In the performance test shown on the cover, we repeatedly performed
touch and madvise(MADV_DONTNEED) actions, which simulated the case
you said above.
We did find a small amount of performance regression, but I think it is
acceptable, and no new perf hotspots have been added.
That test always accesses 2MiB and does it from a single thread. Things
might (IMHO will) look different when only accessing individual pages
and doing the access from one/multiple separate threads (that's what
No, it includes multi-threading:
Oh sorry, I totally skipped [2].
while (1) {
char *c;
char *start = mmap_area[cpu];
char *end = mmap_area[cpu] + FAULT_LENGTH;
pthread_barrier_wait(&barrier);
//printf("fault into %p-%p\n",start, end);
for (c = start; c < end; c += PAGE_SIZE)
*c = 0;
pthread_barrier_wait(&barrier);
for (i = 0; cpu==0 && i < num; i++)
madvise(mmap_area[i], FAULT_LENGTH, MADV_DONTNEED);
pthread_barrier_wait(&barrier);
}
Thread on cpu0 will use madvise(MADV_DONTNEED) to release the physical
memory of threads on other cpu.
I'll have a more detailed look at the benchmark. On a quick glimpse,
looks like the threads are also accessing a full 2MiB range, one page at
a time, and one thread is zapping the whole 2MiB range. A single CPU
only accesses memory within one 2MiB range IIRC.

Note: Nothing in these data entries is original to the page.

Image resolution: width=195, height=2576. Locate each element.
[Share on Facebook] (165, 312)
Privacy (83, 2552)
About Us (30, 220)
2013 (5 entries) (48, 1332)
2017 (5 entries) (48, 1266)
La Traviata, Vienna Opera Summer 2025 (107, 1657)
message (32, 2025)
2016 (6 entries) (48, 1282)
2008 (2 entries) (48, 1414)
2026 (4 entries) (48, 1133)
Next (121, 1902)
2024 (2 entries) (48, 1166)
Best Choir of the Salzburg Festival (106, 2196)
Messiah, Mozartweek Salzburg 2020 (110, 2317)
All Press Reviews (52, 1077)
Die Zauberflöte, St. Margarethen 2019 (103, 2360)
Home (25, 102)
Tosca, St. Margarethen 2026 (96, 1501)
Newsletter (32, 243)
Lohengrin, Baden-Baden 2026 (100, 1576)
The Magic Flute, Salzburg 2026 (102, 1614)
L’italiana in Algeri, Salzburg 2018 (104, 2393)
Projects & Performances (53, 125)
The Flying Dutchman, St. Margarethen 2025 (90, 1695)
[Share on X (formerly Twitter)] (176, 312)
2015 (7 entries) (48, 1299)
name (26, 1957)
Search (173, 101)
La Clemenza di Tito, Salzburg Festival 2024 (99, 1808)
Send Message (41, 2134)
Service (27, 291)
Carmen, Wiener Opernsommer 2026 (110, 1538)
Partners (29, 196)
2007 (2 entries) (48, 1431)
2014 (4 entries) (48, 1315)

Having multiple threads just access individual pages within a single 2
MiB region, and having one thread zap that memory (e.g., simulate
swapout) could be another benchmark.
We have to make sure to run with THP disabled (e.g., using
madvise(MADV_NOHUGEPAGE) on the complete mapping in the benchmark
eventually), because otherwise you might just be populating+zapping THPs
if they would otherwise be allowed in the environment.